Identify every line in the records below that contains the string "settings" and copy each one. Case counts.

RECORD SET

^^^^^^^^

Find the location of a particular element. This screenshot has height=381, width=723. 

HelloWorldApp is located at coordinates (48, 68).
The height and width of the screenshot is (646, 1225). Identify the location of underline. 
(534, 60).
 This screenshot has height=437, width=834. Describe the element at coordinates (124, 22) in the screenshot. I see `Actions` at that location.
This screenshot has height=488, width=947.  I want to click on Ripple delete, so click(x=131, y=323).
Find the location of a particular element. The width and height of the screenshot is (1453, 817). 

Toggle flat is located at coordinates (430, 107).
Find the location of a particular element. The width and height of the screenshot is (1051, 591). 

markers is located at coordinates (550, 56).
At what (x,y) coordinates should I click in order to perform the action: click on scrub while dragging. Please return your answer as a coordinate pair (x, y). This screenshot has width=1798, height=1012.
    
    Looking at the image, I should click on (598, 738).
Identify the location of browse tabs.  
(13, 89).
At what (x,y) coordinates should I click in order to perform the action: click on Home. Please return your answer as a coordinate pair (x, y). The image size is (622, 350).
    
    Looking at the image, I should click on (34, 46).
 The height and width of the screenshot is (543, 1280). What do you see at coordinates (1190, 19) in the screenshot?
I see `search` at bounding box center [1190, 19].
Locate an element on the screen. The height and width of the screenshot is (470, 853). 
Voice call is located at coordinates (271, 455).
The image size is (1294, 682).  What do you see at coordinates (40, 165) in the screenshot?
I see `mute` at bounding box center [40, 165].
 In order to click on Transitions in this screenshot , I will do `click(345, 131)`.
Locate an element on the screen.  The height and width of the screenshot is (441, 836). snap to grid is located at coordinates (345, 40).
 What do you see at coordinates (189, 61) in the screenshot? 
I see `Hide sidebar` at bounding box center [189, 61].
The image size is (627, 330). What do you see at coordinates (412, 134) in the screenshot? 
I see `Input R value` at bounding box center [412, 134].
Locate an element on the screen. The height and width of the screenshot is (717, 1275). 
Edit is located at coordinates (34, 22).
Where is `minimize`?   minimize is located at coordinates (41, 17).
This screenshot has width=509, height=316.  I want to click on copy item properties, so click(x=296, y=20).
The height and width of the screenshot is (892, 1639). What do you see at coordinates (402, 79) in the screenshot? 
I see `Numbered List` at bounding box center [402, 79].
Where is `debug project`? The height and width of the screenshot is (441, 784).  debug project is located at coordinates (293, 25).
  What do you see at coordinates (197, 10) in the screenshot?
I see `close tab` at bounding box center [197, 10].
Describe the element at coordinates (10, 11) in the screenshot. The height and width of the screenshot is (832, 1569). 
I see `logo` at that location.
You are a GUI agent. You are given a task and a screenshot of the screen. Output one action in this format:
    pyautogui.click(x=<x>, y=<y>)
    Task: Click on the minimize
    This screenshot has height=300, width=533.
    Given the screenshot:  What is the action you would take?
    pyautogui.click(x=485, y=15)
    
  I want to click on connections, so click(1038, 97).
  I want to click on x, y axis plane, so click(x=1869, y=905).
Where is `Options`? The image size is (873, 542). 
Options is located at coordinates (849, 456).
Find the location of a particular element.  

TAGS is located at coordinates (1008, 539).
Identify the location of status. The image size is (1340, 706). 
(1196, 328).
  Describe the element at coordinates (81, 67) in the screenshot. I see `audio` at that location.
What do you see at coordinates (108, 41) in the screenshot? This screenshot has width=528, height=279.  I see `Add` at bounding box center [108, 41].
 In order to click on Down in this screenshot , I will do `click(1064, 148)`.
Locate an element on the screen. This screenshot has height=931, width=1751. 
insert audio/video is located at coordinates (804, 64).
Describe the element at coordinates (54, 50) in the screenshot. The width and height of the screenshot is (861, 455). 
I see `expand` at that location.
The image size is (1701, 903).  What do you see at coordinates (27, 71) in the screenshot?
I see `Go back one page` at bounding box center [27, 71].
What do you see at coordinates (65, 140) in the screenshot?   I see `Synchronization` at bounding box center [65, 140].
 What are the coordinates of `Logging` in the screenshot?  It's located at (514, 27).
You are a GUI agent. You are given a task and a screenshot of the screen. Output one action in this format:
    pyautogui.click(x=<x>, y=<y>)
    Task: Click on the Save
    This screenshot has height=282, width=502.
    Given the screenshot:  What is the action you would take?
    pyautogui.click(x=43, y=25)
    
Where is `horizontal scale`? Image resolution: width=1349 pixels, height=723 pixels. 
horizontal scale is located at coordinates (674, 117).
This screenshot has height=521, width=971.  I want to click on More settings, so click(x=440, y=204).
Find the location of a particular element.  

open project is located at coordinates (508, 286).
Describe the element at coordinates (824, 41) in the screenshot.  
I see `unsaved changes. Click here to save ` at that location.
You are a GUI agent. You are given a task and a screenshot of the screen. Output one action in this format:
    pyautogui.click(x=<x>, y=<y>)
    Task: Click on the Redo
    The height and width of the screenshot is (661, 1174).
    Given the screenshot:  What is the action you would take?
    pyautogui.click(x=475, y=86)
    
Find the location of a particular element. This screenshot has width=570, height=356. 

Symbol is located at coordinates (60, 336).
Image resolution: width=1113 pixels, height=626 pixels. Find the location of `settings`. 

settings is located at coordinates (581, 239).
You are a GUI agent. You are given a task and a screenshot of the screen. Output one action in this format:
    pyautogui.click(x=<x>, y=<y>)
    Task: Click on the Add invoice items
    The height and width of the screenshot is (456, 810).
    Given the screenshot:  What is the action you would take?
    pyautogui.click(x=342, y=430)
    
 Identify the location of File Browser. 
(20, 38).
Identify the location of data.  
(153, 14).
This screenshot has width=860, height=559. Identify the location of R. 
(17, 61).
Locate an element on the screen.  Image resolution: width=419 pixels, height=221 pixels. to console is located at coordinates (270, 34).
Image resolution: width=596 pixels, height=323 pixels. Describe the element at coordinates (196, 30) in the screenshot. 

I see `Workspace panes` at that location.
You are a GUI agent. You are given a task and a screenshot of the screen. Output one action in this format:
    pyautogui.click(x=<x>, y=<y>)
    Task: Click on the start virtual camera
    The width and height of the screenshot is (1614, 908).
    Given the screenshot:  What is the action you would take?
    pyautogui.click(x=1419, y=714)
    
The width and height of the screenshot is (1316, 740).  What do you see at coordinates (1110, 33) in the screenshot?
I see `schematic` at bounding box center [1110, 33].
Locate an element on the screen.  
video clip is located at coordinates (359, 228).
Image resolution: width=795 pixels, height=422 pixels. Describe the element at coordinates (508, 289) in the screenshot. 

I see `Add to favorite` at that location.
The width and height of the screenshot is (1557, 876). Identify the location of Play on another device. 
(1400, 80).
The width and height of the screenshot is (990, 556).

^^^^^^^^

TASK RESPONSE
This screenshot has height=521, width=971.  I want to click on More settings, so click(x=440, y=204).
Image resolution: width=1113 pixels, height=626 pixels. Find the location of `settings`. 
settings is located at coordinates (581, 239).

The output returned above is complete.